__What you are asked to do__: Nothing outside the range below should be printed. Output exactly the lines from the line with "Open the DisplayManager color sphere tab" to the line with "Given: Check the", both included.

** Opening Source records block **

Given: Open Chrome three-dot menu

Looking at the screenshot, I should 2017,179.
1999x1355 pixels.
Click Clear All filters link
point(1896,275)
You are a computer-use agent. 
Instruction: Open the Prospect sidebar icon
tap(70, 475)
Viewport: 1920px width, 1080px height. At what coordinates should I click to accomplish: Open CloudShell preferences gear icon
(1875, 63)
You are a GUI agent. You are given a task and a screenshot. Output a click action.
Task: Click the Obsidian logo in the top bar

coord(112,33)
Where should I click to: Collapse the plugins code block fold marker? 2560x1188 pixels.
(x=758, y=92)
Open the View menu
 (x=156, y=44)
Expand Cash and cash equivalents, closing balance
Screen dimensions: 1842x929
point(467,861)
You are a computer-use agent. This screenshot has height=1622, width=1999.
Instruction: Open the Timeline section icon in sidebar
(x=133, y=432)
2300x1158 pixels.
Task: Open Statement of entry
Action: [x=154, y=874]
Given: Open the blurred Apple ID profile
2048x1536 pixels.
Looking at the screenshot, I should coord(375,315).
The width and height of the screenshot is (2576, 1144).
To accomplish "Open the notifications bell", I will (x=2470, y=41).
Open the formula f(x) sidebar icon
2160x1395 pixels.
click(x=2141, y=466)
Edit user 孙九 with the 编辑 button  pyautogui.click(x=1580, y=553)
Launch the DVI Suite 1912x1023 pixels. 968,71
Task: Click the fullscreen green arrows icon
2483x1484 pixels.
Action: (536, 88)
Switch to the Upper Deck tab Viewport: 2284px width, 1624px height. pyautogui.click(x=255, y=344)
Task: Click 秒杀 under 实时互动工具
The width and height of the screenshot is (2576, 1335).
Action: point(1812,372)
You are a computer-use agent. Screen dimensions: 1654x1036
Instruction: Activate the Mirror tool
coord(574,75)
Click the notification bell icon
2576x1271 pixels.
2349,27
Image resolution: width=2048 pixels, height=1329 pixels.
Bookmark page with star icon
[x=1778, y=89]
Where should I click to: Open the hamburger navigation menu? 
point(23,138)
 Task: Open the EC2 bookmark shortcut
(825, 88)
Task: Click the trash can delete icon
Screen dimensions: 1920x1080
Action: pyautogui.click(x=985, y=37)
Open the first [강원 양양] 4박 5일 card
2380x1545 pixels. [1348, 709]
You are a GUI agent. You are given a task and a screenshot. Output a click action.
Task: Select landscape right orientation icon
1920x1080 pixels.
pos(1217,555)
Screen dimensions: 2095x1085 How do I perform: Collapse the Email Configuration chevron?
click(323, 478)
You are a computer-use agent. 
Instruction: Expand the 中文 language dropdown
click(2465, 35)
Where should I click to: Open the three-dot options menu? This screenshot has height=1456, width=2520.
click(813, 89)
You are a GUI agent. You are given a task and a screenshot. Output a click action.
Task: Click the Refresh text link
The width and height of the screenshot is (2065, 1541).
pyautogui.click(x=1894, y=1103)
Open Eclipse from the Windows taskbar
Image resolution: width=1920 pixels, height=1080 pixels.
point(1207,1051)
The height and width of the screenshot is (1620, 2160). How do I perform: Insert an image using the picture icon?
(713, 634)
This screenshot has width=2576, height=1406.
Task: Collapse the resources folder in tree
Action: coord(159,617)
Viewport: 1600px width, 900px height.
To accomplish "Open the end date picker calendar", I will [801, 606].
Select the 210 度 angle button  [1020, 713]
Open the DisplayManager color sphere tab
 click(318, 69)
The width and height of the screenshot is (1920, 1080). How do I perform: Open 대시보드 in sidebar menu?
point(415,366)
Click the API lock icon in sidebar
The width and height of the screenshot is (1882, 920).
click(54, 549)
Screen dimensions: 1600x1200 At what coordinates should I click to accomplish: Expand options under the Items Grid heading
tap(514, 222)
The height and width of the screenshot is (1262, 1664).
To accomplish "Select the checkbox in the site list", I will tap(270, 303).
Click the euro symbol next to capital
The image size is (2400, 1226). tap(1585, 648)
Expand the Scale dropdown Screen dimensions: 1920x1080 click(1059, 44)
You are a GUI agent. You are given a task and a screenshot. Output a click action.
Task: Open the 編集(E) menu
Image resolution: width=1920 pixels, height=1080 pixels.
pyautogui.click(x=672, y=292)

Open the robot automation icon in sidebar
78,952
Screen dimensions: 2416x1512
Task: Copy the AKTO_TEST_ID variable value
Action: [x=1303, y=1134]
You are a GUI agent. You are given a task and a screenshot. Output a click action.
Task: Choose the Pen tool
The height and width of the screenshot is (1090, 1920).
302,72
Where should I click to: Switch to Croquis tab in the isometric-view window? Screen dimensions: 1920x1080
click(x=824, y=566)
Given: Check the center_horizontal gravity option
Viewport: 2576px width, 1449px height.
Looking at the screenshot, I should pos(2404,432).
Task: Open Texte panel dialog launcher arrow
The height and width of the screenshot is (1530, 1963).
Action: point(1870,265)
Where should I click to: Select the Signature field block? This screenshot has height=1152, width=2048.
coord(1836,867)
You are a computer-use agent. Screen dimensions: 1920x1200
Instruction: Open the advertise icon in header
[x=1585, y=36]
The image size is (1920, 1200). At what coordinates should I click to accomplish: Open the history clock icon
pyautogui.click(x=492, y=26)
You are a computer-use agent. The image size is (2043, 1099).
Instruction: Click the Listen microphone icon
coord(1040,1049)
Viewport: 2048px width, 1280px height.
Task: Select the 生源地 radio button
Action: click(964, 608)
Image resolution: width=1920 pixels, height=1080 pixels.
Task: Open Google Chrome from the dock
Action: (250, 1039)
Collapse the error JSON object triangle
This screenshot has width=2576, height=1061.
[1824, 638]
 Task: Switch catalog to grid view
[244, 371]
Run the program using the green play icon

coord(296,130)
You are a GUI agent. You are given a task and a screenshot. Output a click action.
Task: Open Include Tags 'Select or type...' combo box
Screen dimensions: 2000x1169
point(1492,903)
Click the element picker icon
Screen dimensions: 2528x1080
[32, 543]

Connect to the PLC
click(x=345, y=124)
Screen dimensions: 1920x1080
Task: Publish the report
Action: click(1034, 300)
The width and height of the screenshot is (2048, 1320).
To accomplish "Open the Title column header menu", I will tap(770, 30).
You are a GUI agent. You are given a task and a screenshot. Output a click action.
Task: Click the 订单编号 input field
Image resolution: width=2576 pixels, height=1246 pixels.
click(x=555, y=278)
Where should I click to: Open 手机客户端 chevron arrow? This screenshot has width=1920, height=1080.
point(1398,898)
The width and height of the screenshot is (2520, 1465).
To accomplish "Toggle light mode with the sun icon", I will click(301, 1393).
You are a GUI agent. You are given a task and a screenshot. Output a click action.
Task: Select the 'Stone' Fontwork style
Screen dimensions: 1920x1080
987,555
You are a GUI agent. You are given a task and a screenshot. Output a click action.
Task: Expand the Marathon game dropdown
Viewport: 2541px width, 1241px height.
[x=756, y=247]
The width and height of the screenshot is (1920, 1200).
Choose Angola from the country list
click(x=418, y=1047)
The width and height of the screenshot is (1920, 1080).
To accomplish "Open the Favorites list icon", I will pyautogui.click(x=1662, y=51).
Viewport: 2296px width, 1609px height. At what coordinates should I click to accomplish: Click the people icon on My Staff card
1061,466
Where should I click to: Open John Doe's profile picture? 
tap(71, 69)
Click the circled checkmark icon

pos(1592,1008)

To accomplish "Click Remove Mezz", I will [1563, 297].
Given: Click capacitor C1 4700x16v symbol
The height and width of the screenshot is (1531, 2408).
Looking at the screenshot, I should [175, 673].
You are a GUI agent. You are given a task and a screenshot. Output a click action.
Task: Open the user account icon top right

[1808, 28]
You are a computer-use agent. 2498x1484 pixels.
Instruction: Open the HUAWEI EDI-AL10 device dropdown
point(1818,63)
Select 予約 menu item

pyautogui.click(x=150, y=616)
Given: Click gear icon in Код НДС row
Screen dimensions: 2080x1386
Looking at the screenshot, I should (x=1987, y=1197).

** Closing Source records block **

__Answer below__:
Open the DisplayManager color sphere tab
 click(318, 69)
The width and height of the screenshot is (1920, 1080). How do I perform: Open 대시보드 in sidebar menu?
point(415,366)
Click the API lock icon in sidebar
The width and height of the screenshot is (1882, 920).
click(54, 549)
Screen dimensions: 1600x1200 At what coordinates should I click to accomplish: Expand options under the Items Grid heading
tap(514, 222)
The height and width of the screenshot is (1262, 1664).
To accomplish "Select the checkbox in the site list", I will tap(270, 303).
Click the euro symbol next to capital
The image size is (2400, 1226). tap(1585, 648)
Expand the Scale dropdown Screen dimensions: 1920x1080 click(1059, 44)
You are a GUI agent. You are given a task and a screenshot. Output a click action.
Task: Open the 編集(E) menu
Image resolution: width=1920 pixels, height=1080 pixels.
pyautogui.click(x=672, y=292)

Open the robot automation icon in sidebar
78,952
Screen dimensions: 2416x1512
Task: Copy the AKTO_TEST_ID variable value
Action: [x=1303, y=1134]
You are a GUI agent. You are given a task and a screenshot. Output a click action.
Task: Choose the Pen tool
The height and width of the screenshot is (1090, 1920).
302,72
Where should I click to: Switch to Croquis tab in the isometric-view window? Screen dimensions: 1920x1080
click(x=824, y=566)
Given: Check the center_horizontal gravity option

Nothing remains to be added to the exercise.